Após seus dias no Ecoclube, Liriel passou para a próxima fase da sua educação continuada, o Coletivo de Agentes Ambientais Comunitários. No coletivo, moradores de Duque de Caxias,de 18 a 25 anos, realizam entrevistas porta a porta, diagnosticando os principais problemas socioambientais enfrentados pelos moradores. Eles também promovem ações para gestão de resíduos sólidos e conduzem bicicletas adaptadas para coleta seletiva de materiais recicláveis.
O UNIJADC e o Ecoclube são duas fases do Projeto EDUC, desenvolvido pela ONG Guardiões do Mar em parceria com a Petrobras, por meio do Programa Petrobras Socioambiental. O projeto e visa promover o protagonismo comunitário para a proposição de soluções aos problemas socioambientais identificados, sensibilizando jovens, lideranças, educadores e moradores.
O EDUC ainda conta com uma fase anterior às duas apresentadas, o Coletivo Ambiental Mirim, que trabalha com crianças de escolas municipais de 7 a 11 anos. A instituição, com suas três fases de formação, atua em oito comunidades de Duque de Caxias: Campos Elíseos, Saraiva, Parque Império, Parque Marilândia, Bom Retiro, Saracuruna, Jardim Primavera e Xerém.

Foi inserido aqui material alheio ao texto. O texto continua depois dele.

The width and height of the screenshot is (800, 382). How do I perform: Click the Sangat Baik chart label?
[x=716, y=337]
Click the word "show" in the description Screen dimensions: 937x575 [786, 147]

Desde o início do Projeto EDUC, em 2018, mais de sete mil quilos de resíduos sólidos deixaram de ir para a natureza via dois programas, sendo um deles a coleta seletiva comunitária realizada pelos oito Agentes Ambientais Comunitários, que conta com Liriel como participante.
A coleta e destinação correta de resíduos sólidos é uma das atividades do saneamento básico. Essa ação ainda influencia positivamente em outra atuação do saneamento, a drenagem urbana de águas pluviais, evitando possíveis alagamentos.

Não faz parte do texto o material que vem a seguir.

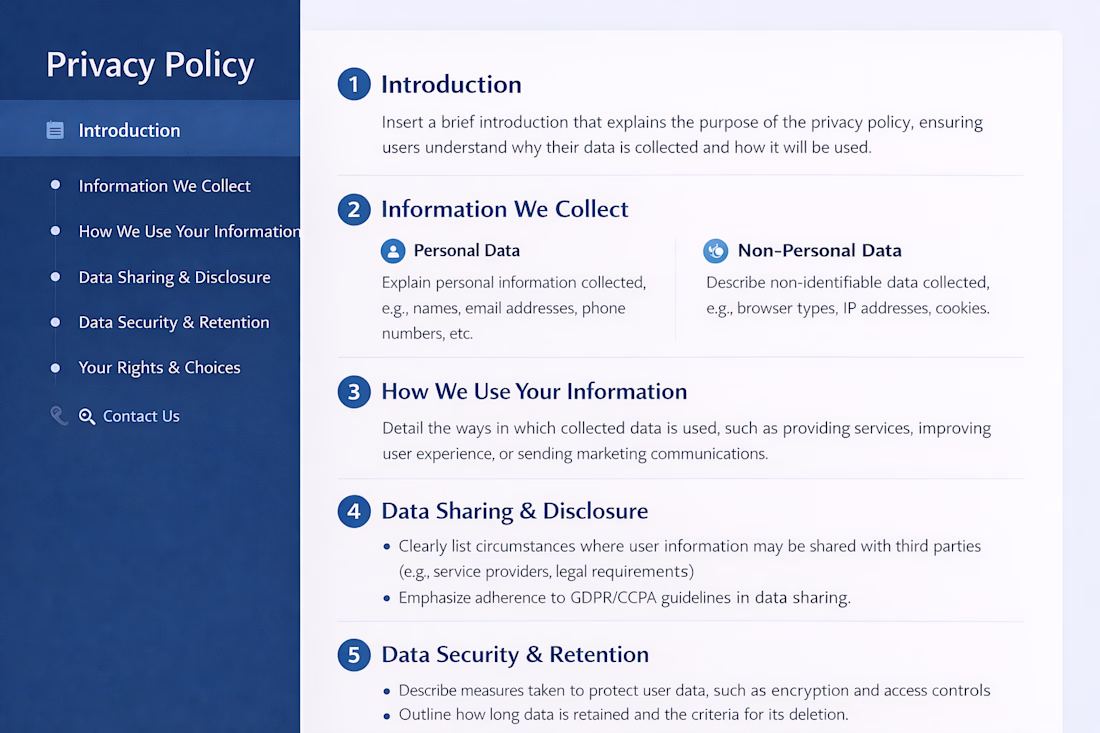
Task: Click the document icon beside Introduction
Action: point(55,130)
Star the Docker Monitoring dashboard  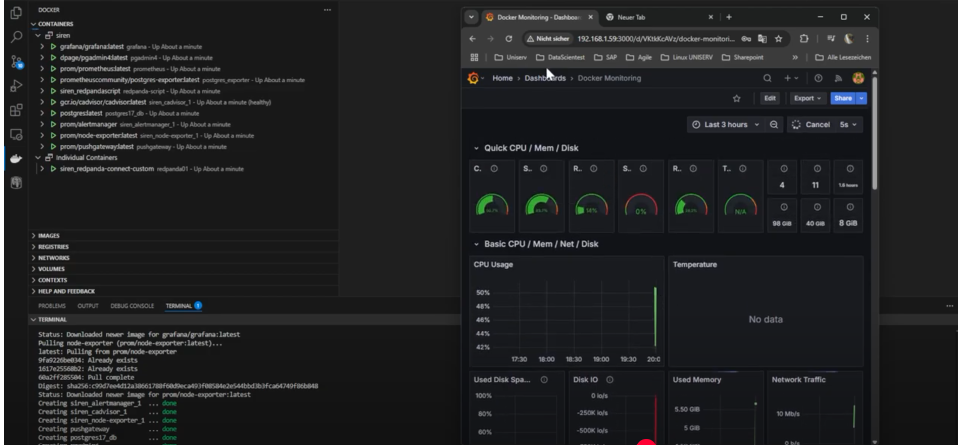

Alguns dos jovens participantes do Projeto EDUC são atingidos diretamente por problemas de saneamento. Alagamentos, escassez de água, má gestão dos resíduos e poluição são alguns dos transtornos enfrentados por eles em suas comunidades. Liriel, moradora de Campos Elíseos, relata que atualmente não sofre mais com enchentes, pois mora em uma ladeira. Entretanto, quando morava em outra rua da mesma região, passava por situações de alagamento e falta de água. “A água, quando caía, era uma vez na semana e isso é horrível. Alguns parentes meus, incluindo minha avó, sofrem com isso até hoje. O quintal não tem água e precisam esperar a água da rua cair para encher a caixa. É um sacrifício enorme”, conta a jovem agente comunitária.
Flávio Rabelo, coordenador geral do Projeto EDUC, acredita que, com o projeto e o trabalho de diagnóstico realizado, os jovens conhecem melhor o espaço em que vivem e podem observar a transformação que representam na vida dos moradores das oito regiões de atuação da instituição. “O foco principal do projeto é a mudança na visão dos moradores com relação ao seu próprio meio. Por exemplo, a separação do lixo em orgânico e reciclável pode não impactá-los tanto, mas gera renda para outras pessoas da comunidade. Assim, cria uma cadeia de evolução na região”, informa o coordenador.
Os dados coletados pelos Agentes Ambientais Comunitários serão publicados nas redes sociais e no site da ONG Guardiões do Mar, ficando disponível para a sociedade, órgãos públicos e demais interessados, ao final da edição do Projeto EDUC Fase II. “Espero que esses jovens levem as experiências vividas no projeto para seus futuros e continuem sendo pessoas disseminadoras da informação”, declara Rabelo.